Submitted by: William C. Schrader

I asked my colleague in the Foreign Languages Department, and received the following response. I hope it is useful.

There is one novel I can recommend, from the perspective of a German prof., even if not that of a historian: Heinrich Böll's Billiards at Half-Past Nine. The novel covers a single day in 1958 -- unremarkable except for a parade and a birthday celebration. But in a series of flashbacks several characters tie 1958-Germany (West, of course) into the German history of the entire half century. There are recollections of the grandfather dating back to the early part of the century, but the main flashbacks have to do with the later part of the Hitler years. There is also a bit of prescient writing, it seems, in that the grandson represents German youth at a crossroad -- go along with the consumer society or attack it as the RAF terrorists did a decade later. When asked which part of the construction business he wanted to be in -- demolition or construction -- the grandson says: "Bauen oder sprengen? das weiss ich noch nicht." And "sprengen" can be interpreted as either the expected demolition of an existing building (many historical buildings were destroyed in the first phase of German reconstruction before historical conservation took over) or the unexpected bombing of a building as a terrorist attack.

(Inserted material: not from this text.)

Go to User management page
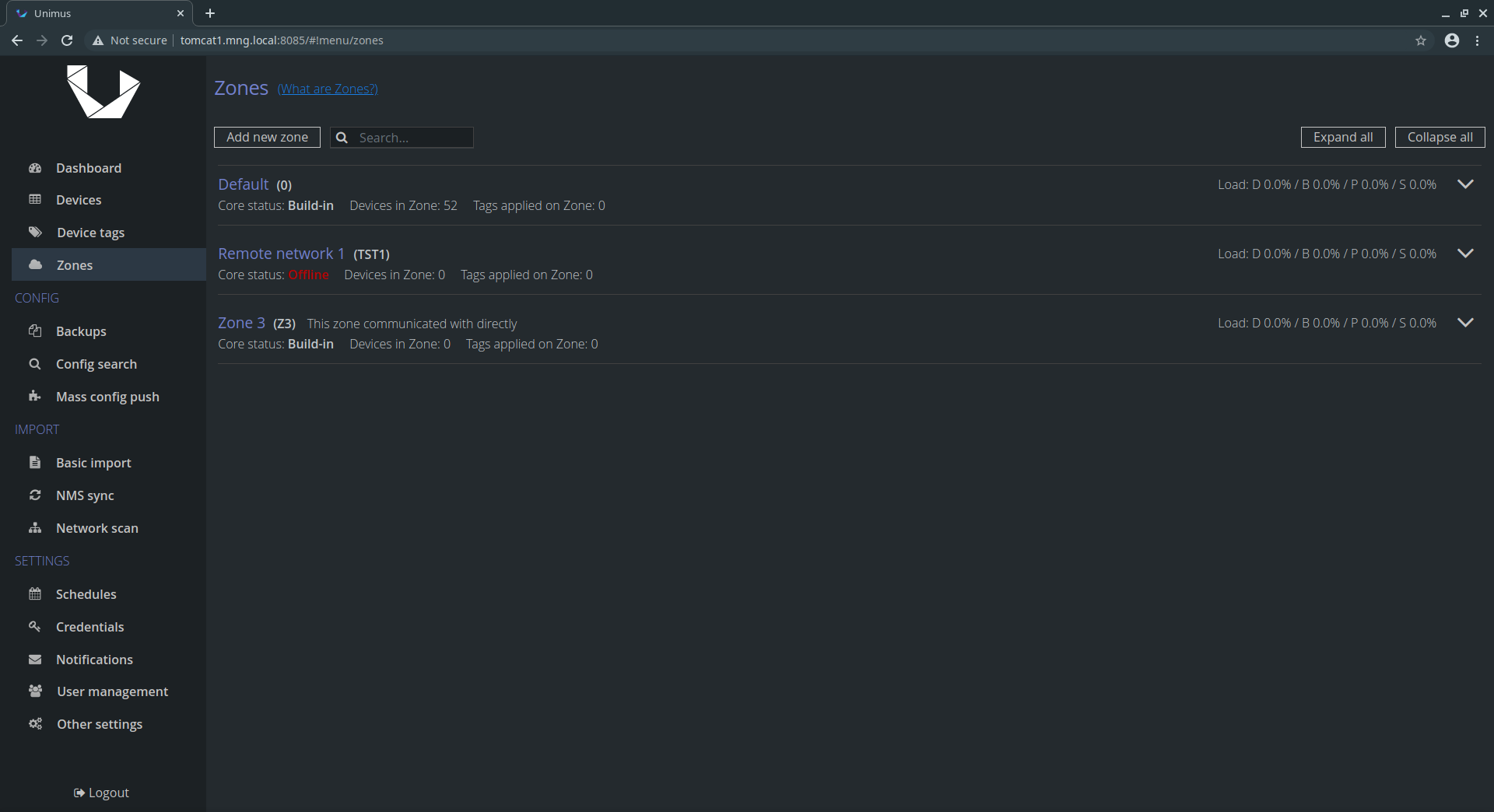 (x=112, y=691)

Böll's novel plays with the concept of time, with an interweaving of past and present, and even a bit with the role of "rehabilitated" Nazis in German society.

A few short Böll stories would make a nice supplement to "Billiards" without overloading the reading assignments.

An alternative is the much longer Günther Grass novel The Tin Drum, which combines the history primarily during the war years with the post-war period. The film, by the way, covers only the former. It is excellent but a "tough" film. (I always warned my students that there were some vulgar scenes, and not all of them had to do with sexual situations!)

I recall from some years ago a film called Stunde Null, which covered the time around the exact end of the war. I don't remember the director.

Hope this helps.

Phillip J. Campana
Dept. of Foreign Languages
Tennessee Tech Univ
Cookeville, TN 38505


Submitted by: Jutta Tragnitz

Hi -- How about some women authors???? Brigitte Reiman: Franciska Linkerhand.... (1974) about the Wiederaufbau ! der DDR and a woman architect's problems...

Christa Wolf: Geteilter Himmel about East/West Berlin/Germany division within family/love ... this is an early one by Wolf and still has more pro-regime efforts than her later ones...

Christa Wolf: Kindermuster.... about WWII and after effects on Germans from the now Polish territories.

Irmtraud Morgner: Leben und Abenteuer der Torbadora Beatriz... very intresting and ocmplicated novel including many aspects of life seen from a perspective of a travelling songstress...

There are others: Maxie Wander; Sarah Kirsch; Bachmann;

Also Uwe Johnson: Mutmassungen über Jacob; Jahrestage.

Some of these are available in English. Good Luck... Jutta Tragnitz


Submitted by: Michael Neufeld

A very readable novel that gives the atmosphere of Berlin in the 70s on both sides of the Wall is Peter Schneider's The Wall Jumper (early 80s). I know from experience that students find it interesting.